# Records excerpted from a collection
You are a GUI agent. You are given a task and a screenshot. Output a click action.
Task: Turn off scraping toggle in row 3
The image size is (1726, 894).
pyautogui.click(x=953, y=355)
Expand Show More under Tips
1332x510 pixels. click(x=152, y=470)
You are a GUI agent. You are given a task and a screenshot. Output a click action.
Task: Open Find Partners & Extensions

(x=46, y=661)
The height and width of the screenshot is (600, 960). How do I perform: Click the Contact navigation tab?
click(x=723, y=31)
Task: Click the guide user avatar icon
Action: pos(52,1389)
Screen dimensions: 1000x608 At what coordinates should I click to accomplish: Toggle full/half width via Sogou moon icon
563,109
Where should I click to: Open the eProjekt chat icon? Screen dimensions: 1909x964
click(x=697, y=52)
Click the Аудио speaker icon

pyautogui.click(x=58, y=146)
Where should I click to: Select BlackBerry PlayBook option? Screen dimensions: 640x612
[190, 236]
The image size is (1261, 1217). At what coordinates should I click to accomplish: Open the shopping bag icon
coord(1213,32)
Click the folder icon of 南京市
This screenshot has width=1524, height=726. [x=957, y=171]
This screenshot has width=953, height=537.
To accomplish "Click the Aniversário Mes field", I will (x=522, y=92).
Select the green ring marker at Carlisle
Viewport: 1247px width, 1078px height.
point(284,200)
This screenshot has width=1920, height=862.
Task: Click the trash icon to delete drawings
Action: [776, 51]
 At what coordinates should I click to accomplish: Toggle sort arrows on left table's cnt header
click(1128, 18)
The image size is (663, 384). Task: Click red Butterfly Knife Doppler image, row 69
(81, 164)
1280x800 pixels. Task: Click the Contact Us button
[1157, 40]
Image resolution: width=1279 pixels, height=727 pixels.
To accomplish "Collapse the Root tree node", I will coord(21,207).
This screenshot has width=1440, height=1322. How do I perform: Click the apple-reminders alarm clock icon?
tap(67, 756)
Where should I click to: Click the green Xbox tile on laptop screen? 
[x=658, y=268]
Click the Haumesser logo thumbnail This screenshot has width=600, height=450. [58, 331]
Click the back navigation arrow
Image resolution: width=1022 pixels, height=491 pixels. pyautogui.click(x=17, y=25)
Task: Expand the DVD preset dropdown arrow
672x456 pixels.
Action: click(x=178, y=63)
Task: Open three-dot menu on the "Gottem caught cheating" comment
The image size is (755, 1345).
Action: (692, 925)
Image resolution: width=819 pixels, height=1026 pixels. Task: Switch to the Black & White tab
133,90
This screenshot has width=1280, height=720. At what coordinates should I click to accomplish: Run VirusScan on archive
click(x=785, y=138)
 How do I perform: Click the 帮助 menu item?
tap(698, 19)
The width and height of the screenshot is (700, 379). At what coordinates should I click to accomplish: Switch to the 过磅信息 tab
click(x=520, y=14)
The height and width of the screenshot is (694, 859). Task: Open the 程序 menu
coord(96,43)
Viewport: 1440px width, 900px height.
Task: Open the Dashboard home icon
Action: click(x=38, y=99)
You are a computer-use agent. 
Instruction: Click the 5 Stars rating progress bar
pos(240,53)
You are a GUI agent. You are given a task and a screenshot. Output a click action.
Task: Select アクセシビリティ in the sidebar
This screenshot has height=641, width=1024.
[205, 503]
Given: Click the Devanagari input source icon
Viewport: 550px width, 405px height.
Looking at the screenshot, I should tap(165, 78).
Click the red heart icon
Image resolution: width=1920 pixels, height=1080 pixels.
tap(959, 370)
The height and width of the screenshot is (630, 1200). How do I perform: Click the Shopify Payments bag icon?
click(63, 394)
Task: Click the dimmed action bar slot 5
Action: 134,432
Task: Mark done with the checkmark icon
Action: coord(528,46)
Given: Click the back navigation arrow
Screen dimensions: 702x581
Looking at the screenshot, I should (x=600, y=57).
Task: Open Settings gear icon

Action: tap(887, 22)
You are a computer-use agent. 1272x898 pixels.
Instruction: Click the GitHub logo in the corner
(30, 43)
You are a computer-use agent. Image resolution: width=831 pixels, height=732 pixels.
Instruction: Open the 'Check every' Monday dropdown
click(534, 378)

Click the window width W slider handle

# Problem description
Nothing added, nothing dropped: copy the data above.

# Result for this exercise
You are a GUI agent. You are given a task and a screenshot. Output a click action.
Task: Turn off scraping toggle in row 3
The image size is (1726, 894).
pyautogui.click(x=953, y=355)
Expand Show More under Tips
1332x510 pixels. click(x=152, y=470)
You are a GUI agent. You are given a task and a screenshot. Output a click action.
Task: Open Find Partners & Extensions

(x=46, y=661)
The height and width of the screenshot is (600, 960). How do I perform: Click the Contact navigation tab?
click(x=723, y=31)
Task: Click the guide user avatar icon
Action: pos(52,1389)
Screen dimensions: 1000x608 At what coordinates should I click to accomplish: Toggle full/half width via Sogou moon icon
563,109
Where should I click to: Open the eProjekt chat icon? Screen dimensions: 1909x964
click(x=697, y=52)
Click the Аудио speaker icon

pyautogui.click(x=58, y=146)
Where should I click to: Select BlackBerry PlayBook option? Screen dimensions: 640x612
[190, 236]
The image size is (1261, 1217). At what coordinates should I click to accomplish: Open the shopping bag icon
coord(1213,32)
Click the folder icon of 南京市
This screenshot has width=1524, height=726. [x=957, y=171]
This screenshot has width=953, height=537.
To accomplish "Click the Aniversário Mes field", I will (x=522, y=92).
Select the green ring marker at Carlisle
Viewport: 1247px width, 1078px height.
point(284,200)
This screenshot has width=1920, height=862.
Task: Click the trash icon to delete drawings
Action: [776, 51]
 At what coordinates should I click to accomplish: Toggle sort arrows on left table's cnt header
click(1128, 18)
The image size is (663, 384). Task: Click red Butterfly Knife Doppler image, row 69
(81, 164)
1280x800 pixels. Task: Click the Contact Us button
[1157, 40]
Image resolution: width=1279 pixels, height=727 pixels.
To accomplish "Collapse the Root tree node", I will coord(21,207).
This screenshot has width=1440, height=1322. How do I perform: Click the apple-reminders alarm clock icon?
tap(67, 756)
Where should I click to: Click the green Xbox tile on laptop screen? 
[x=658, y=268]
Click the Haumesser logo thumbnail This screenshot has width=600, height=450. [58, 331]
Click the back navigation arrow
Image resolution: width=1022 pixels, height=491 pixels. pyautogui.click(x=17, y=25)
Task: Expand the DVD preset dropdown arrow
672x456 pixels.
Action: click(x=178, y=63)
Task: Open three-dot menu on the "Gottem caught cheating" comment
The image size is (755, 1345).
Action: (692, 925)
Image resolution: width=819 pixels, height=1026 pixels. Task: Switch to the Black & White tab
133,90
This screenshot has width=1280, height=720. At what coordinates should I click to accomplish: Run VirusScan on archive
click(x=785, y=138)
 How do I perform: Click the 帮助 menu item?
tap(698, 19)
The width and height of the screenshot is (700, 379). At what coordinates should I click to accomplish: Switch to the 过磅信息 tab
click(x=520, y=14)
The height and width of the screenshot is (694, 859). Task: Open the 程序 menu
coord(96,43)
Viewport: 1440px width, 900px height.
Task: Open the Dashboard home icon
Action: click(x=38, y=99)
You are a computer-use agent. 
Instruction: Click the 5 Stars rating progress bar
pos(240,53)
You are a GUI agent. You are given a task and a screenshot. Output a click action.
Task: Select アクセシビリティ in the sidebar
This screenshot has height=641, width=1024.
[205, 503]
Given: Click the Devanagari input source icon
Viewport: 550px width, 405px height.
Looking at the screenshot, I should tap(165, 78).
Click the red heart icon
Image resolution: width=1920 pixels, height=1080 pixels.
tap(959, 370)
The height and width of the screenshot is (630, 1200). How do I perform: Click the Shopify Payments bag icon?
click(63, 394)
Task: Click the dimmed action bar slot 5
Action: 134,432
Task: Mark done with the checkmark icon
Action: coord(528,46)
Given: Click the back navigation arrow
Screen dimensions: 702x581
Looking at the screenshot, I should (x=600, y=57).
Task: Open Settings gear icon

Action: tap(887, 22)
You are a computer-use agent. 1272x898 pixels.
Instruction: Click the GitHub logo in the corner
(30, 43)
You are a computer-use agent. Image resolution: width=831 pixels, height=732 pixels.
Instruction: Open the 'Check every' Monday dropdown
click(534, 378)

Click the window width W slider handle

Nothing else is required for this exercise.